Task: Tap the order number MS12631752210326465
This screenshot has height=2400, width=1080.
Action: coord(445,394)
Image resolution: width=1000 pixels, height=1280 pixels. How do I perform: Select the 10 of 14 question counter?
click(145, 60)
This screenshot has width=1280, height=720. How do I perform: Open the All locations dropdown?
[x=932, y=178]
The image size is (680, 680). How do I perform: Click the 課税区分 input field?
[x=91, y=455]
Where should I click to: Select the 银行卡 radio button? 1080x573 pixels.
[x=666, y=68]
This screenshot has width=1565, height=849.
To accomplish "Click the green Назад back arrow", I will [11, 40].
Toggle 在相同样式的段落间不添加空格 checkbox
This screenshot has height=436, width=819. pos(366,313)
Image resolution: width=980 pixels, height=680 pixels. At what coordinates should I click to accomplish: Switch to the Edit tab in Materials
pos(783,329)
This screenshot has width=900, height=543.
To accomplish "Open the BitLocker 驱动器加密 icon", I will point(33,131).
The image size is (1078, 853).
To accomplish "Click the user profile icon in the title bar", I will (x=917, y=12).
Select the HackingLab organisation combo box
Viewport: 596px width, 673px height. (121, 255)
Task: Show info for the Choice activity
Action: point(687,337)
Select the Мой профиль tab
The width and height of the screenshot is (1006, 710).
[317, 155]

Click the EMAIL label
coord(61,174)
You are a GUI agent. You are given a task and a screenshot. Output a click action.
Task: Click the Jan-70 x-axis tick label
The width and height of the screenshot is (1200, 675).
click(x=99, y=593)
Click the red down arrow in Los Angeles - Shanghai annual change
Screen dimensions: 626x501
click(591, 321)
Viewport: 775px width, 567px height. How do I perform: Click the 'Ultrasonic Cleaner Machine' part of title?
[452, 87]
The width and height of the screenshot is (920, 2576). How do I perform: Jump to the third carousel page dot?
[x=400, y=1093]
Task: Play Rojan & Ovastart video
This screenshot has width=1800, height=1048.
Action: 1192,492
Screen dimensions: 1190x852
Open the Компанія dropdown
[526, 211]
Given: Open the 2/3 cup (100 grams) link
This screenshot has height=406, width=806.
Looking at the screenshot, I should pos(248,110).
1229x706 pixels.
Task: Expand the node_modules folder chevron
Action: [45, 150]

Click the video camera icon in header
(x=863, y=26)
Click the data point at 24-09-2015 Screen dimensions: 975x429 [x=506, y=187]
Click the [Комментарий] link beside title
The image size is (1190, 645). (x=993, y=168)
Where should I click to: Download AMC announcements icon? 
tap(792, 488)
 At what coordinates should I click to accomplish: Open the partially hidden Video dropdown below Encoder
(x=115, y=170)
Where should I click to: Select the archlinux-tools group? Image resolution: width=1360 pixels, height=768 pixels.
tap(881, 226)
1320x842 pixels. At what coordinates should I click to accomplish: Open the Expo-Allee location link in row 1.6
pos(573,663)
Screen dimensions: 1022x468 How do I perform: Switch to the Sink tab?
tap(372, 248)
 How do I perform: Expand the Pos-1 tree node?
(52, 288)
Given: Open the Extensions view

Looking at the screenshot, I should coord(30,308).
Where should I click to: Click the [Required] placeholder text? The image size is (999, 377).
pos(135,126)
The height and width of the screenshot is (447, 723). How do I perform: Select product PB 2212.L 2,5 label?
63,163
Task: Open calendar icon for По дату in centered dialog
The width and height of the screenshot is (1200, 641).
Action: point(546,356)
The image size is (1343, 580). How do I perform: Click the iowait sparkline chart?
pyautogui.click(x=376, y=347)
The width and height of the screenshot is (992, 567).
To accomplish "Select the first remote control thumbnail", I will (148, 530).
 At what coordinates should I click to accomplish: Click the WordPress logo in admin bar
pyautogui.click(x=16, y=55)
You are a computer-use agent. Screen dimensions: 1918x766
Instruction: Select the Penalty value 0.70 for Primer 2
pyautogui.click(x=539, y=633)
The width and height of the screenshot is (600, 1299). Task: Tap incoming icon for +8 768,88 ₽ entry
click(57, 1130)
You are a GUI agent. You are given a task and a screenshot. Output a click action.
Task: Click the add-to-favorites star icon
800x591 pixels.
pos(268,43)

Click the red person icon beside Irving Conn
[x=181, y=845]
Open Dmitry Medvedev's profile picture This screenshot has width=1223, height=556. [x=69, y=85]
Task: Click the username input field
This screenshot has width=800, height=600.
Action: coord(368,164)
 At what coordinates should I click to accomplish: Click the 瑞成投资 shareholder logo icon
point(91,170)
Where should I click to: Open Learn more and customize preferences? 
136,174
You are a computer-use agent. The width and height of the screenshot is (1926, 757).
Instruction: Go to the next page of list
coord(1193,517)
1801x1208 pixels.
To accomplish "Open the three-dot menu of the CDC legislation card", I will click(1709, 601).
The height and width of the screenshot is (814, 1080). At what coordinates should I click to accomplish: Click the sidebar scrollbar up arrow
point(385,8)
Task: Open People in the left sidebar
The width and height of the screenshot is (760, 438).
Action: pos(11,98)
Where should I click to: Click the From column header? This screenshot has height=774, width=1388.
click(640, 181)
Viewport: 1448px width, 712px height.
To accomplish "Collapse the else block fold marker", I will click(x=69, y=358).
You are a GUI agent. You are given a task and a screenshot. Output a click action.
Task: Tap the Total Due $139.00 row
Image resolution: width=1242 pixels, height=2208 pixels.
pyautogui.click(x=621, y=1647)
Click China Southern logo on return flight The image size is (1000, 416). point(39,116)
=-=-=
What you have to do:
The records above need to be retyped exactly.

Answer:
Task: Tap the order number MS12631752210326465
This screenshot has height=2400, width=1080.
Action: coord(445,394)
Image resolution: width=1000 pixels, height=1280 pixels. How do I perform: Select the 10 of 14 question counter?
click(145, 60)
This screenshot has width=1280, height=720. How do I perform: Open the All locations dropdown?
[x=932, y=178]
The image size is (680, 680). How do I perform: Click the 課税区分 input field?
[x=91, y=455]
Where should I click to: Select the 银行卡 radio button? 1080x573 pixels.
[x=666, y=68]
This screenshot has width=1565, height=849.
To accomplish "Click the green Назад back arrow", I will [11, 40].
Toggle 在相同样式的段落间不添加空格 checkbox
This screenshot has height=436, width=819. pos(366,313)
Image resolution: width=980 pixels, height=680 pixels. At what coordinates should I click to accomplish: Switch to the Edit tab in Materials
pos(783,329)
This screenshot has width=900, height=543.
To accomplish "Open the BitLocker 驱动器加密 icon", I will point(33,131).
The image size is (1078, 853).
To accomplish "Click the user profile icon in the title bar", I will (x=917, y=12).
Select the HackingLab organisation combo box
Viewport: 596px width, 673px height. (121, 255)
Task: Show info for the Choice activity
Action: point(687,337)
Select the Мой профиль tab
The width and height of the screenshot is (1006, 710).
[317, 155]

Click the EMAIL label
coord(61,174)
You are a GUI agent. You are given a task and a screenshot. Output a click action.
Task: Click the Jan-70 x-axis tick label
The width and height of the screenshot is (1200, 675).
click(x=99, y=593)
Click the red down arrow in Los Angeles - Shanghai annual change
Screen dimensions: 626x501
click(591, 321)
Viewport: 775px width, 567px height. How do I perform: Click the 'Ultrasonic Cleaner Machine' part of title?
[452, 87]
The width and height of the screenshot is (920, 2576). How do I perform: Jump to the third carousel page dot?
[x=400, y=1093]
Task: Play Rojan & Ovastart video
This screenshot has width=1800, height=1048.
Action: 1192,492
Screen dimensions: 1190x852
Open the Компанія dropdown
[526, 211]
Given: Open the 2/3 cup (100 grams) link
This screenshot has height=406, width=806.
Looking at the screenshot, I should pos(248,110).
1229x706 pixels.
Task: Expand the node_modules folder chevron
Action: [45, 150]

Click the video camera icon in header
(x=863, y=26)
Click the data point at 24-09-2015 Screen dimensions: 975x429 [x=506, y=187]
Click the [Комментарий] link beside title
The image size is (1190, 645). (x=993, y=168)
Where should I click to: Download AMC announcements icon? 
tap(792, 488)
 At what coordinates should I click to accomplish: Open the partially hidden Video dropdown below Encoder
(x=115, y=170)
Where should I click to: Select the archlinux-tools group? Image resolution: width=1360 pixels, height=768 pixels.
tap(881, 226)
1320x842 pixels. At what coordinates should I click to accomplish: Open the Expo-Allee location link in row 1.6
pos(573,663)
Screen dimensions: 1022x468 How do I perform: Switch to the Sink tab?
tap(372, 248)
 How do I perform: Expand the Pos-1 tree node?
(52, 288)
Given: Open the Extensions view

Looking at the screenshot, I should coord(30,308).
Where should I click to: Click the [Required] placeholder text? The image size is (999, 377).
pos(135,126)
The height and width of the screenshot is (447, 723). How do I perform: Select product PB 2212.L 2,5 label?
63,163
Task: Open calendar icon for По дату in centered dialog
The width and height of the screenshot is (1200, 641).
Action: point(546,356)
The image size is (1343, 580). How do I perform: Click the iowait sparkline chart?
pyautogui.click(x=376, y=347)
The width and height of the screenshot is (992, 567).
To accomplish "Select the first remote control thumbnail", I will (148, 530).
 At what coordinates should I click to accomplish: Click the WordPress logo in admin bar
pyautogui.click(x=16, y=55)
You are a computer-use agent. Screen dimensions: 1918x766
Instruction: Select the Penalty value 0.70 for Primer 2
pyautogui.click(x=539, y=633)
The width and height of the screenshot is (600, 1299). Task: Tap incoming icon for +8 768,88 ₽ entry
click(57, 1130)
You are a GUI agent. You are given a task and a screenshot. Output a click action.
Task: Click the add-to-favorites star icon
800x591 pixels.
pos(268,43)

Click the red person icon beside Irving Conn
[x=181, y=845]
Open Dmitry Medvedev's profile picture This screenshot has width=1223, height=556. [x=69, y=85]
Task: Click the username input field
This screenshot has width=800, height=600.
Action: coord(368,164)
 At what coordinates should I click to accomplish: Click the 瑞成投资 shareholder logo icon
point(91,170)
Where should I click to: Open Learn more and customize preferences? 
136,174
You are a computer-use agent. The width and height of the screenshot is (1926, 757).
Instruction: Go to the next page of list
coord(1193,517)
1801x1208 pixels.
To accomplish "Open the three-dot menu of the CDC legislation card", I will click(1709, 601).
The height and width of the screenshot is (814, 1080). At what coordinates should I click to accomplish: Click the sidebar scrollbar up arrow
point(385,8)
Task: Open People in the left sidebar
The width and height of the screenshot is (760, 438).
Action: pos(11,98)
Where should I click to: Click the From column header? This screenshot has height=774, width=1388.
click(640, 181)
Viewport: 1448px width, 712px height.
To accomplish "Collapse the else block fold marker", I will click(x=69, y=358).
You are a GUI agent. You are given a task and a screenshot. Output a click action.
Task: Tap the Total Due $139.00 row
Image resolution: width=1242 pixels, height=2208 pixels.
pyautogui.click(x=621, y=1647)
Click China Southern logo on return flight The image size is (1000, 416). point(39,116)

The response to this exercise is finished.